Bu konuda bir diğer örnek Babil Krallığı dönemine (M.Ö. 1830-
1530) aittir. Babil kralından Larsa valisine bir emir gönderilmiş ve
validen arşivci istenmiştir. Larsa valisine gönderilen söz konusu
emirnamede; “Kral emrediyor! Buraya (Babil’e) iki arşivci gönder!
Bunlardan biri, memuriyetini kötüye kullanan birinin yerine
geçecektir.” denmektedir. Bu örnek, her şeyden önce ilgili dönemde
arşivlerin varlığından bizi haberdar etmektedir. Yine merkezi devlet
yapılanmalarında merkezi devlet kurumlarında arşivlerin olması
yanında taşra merkezlerinde de arşiv kurumlarının teşekkül
ettirilmiş olduğunu göstermektedir. Ülkenin başkenti Babil’de
arşiv kurumu vardır. Babil’in bir taşra idare merkezi olan Larsa’da
da aynı şekilde taşra idari birimlerine (kurumlarına) hizmet eden
bir arşiv kurulmuştu. Bu örnekten çıkartılabilecek diğer bir sonuç
ise arşivcilerin nitelikleri ve kurumlardaki istihdam sayılarıdır.
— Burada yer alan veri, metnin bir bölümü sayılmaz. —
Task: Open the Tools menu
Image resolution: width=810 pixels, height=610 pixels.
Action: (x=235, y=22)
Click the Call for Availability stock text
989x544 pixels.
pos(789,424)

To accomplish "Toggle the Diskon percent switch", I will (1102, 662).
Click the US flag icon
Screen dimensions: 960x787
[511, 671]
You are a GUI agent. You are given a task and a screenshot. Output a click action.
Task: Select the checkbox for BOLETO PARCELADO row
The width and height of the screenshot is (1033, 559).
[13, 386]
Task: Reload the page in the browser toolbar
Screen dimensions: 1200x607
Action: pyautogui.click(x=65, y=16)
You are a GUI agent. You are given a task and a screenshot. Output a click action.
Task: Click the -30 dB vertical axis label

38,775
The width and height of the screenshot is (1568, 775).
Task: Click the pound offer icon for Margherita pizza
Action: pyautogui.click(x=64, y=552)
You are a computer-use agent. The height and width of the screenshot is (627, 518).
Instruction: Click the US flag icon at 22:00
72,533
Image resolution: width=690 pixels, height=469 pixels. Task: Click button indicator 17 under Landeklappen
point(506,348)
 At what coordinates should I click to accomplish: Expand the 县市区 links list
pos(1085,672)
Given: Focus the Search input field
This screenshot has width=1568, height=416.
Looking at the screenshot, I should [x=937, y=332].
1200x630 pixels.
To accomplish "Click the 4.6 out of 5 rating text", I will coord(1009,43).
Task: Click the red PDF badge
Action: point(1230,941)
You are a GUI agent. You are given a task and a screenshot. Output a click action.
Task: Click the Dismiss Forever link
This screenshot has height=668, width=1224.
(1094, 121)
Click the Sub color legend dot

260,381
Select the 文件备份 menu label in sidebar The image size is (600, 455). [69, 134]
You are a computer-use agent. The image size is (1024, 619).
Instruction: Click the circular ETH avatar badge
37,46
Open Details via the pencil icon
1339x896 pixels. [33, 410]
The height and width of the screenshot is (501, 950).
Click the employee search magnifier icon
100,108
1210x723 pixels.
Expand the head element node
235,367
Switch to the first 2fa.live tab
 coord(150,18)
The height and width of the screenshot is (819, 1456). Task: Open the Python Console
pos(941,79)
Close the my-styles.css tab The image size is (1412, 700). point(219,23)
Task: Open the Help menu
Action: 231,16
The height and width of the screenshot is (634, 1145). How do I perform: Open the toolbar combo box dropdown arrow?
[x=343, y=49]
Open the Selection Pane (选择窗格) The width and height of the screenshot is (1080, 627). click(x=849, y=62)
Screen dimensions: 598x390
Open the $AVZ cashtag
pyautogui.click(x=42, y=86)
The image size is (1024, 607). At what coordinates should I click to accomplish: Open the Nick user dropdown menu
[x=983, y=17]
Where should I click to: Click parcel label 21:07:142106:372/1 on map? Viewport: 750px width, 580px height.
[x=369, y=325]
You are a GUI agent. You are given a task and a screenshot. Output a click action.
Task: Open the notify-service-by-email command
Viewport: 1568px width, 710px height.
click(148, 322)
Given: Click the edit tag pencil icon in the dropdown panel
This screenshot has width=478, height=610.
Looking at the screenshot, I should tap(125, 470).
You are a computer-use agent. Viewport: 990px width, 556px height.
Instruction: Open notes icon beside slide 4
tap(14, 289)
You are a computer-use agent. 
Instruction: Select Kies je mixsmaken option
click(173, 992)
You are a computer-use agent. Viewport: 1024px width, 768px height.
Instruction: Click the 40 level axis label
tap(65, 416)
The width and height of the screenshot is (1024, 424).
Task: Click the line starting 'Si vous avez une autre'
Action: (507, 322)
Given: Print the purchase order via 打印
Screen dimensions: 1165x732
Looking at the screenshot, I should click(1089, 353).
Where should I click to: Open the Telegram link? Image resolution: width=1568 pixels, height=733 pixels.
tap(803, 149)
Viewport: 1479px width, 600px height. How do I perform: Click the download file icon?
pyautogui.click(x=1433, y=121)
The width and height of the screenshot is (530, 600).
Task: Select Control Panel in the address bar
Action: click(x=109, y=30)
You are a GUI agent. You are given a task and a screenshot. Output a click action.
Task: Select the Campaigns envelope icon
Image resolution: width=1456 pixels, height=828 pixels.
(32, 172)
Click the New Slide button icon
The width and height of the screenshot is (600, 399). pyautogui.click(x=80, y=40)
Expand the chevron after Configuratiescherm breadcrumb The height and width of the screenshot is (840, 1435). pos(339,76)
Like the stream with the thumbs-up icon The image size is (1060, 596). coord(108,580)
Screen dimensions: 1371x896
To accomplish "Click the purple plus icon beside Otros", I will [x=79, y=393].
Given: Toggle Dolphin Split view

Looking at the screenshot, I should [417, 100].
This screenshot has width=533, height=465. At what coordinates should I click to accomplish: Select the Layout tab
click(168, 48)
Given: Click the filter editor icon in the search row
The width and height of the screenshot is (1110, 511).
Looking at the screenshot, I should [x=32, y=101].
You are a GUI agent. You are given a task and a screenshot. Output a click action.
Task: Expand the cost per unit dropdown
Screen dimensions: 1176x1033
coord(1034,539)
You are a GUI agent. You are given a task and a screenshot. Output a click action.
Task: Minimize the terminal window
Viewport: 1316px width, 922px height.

Anlaşılan, Larsa’da bile sayısı ikiden fazla olan arşivci istihdam
edilmişti. İki arşivcinin başkente gönderilecek olması ve Larsa’nın
kurumlarının arşiv hizmetlerini görecek arşivciye ihtiyaç olması
bunu doğrulamaktadır. Çünkü bir arşiv kurumunda çalışanların
tamamının aynı anda başka bir arşiv kurumuna tayin ve istihdam
edilmeleri düşünülemez. İki arşivci gönderildikten sonra Larsa’nın
kurumlarında arşivsel hizmetlerin görülmesine duyulacak ihtiyaç
bunu teyit etmektedir. Yine başkentte görevini kötüye kullanan
arşivciler olmuştur ve işledikleri bu suç nedeniyle görevden el
çektirilmişlerdir. Larsa’dan istenen de bunlardan boşalacak
pozisyonların Larsa’dan gelecek arşivciler ile doldurulmasıdır. Bu
durumda, arşiv hizmetlerinde dürüst karakterli arşivcilere ihtiyaç
duyulduğu açıktır. Ayrıca beceri ve deneyimlerine güvenilen
birilerinin başkente davet edilmiş olması gerekir. Bu da, taşra
merkezlerinde bir kralın güvenebileceği derecede işini iyi bilen,
tecrübeli arşivcilerin olduğuna işaret eder.
Bir diğer örnek Pers hâkimiyeti altındaki Babil ile ilgilidir.
Babil, Pers hâkimiyeti altına girince, orada yaşayan Yahudiler, Pers
Kralı Daryüs’e, bir mabedin yerine yeni bir mabet yapmalarının
engellendiğini söylemişler, Daryüs de, arşivde böyle bir belge olup
olmadığını araştırmak üzere bir arşivci görevlendirmiştir. Şikayetin
doğrulandığı belge Babil’deki arşivde değil, Ekbatana denilen
yerdeki arşivde bulunmuştur. Bu örnek ise -ilgili dönemde-
arşivlerin, arşivcilerin ve arşivlerde bulunan belgelerin yasal
anlamda kanıt değeri taşıdığının bilincinde olunduğu anlamına
gelmektedir. Arşivlerde bulunan belgelerin kanıt olarak kullanıldığı
bir başka örnekten de, M.Ö. 2000-1800 yıllarında Güney
Mezopotamya’da yaşanan aile anlaşmazlığı dolayısıyla haberdar
olmaktayız. Bu aile arşivi bir adama, onun oğullarına, akrabalarına
hatta kendinden sonraki kuşağa aittir ve ailenin yedi kuşağına ait
belgelerden oluşmaktadır. Babil Kralı Samsuiluna’nın 5. yılında
aile anlaşmazlığının çözümü için yapılan bir aile uzlaşması
sırasında, aynı ailenin 125 yıl önceki belgelerinden yararlanılmıştır
ve sorun bu belgelerden hareketle çözüme kavuşturulmuştur.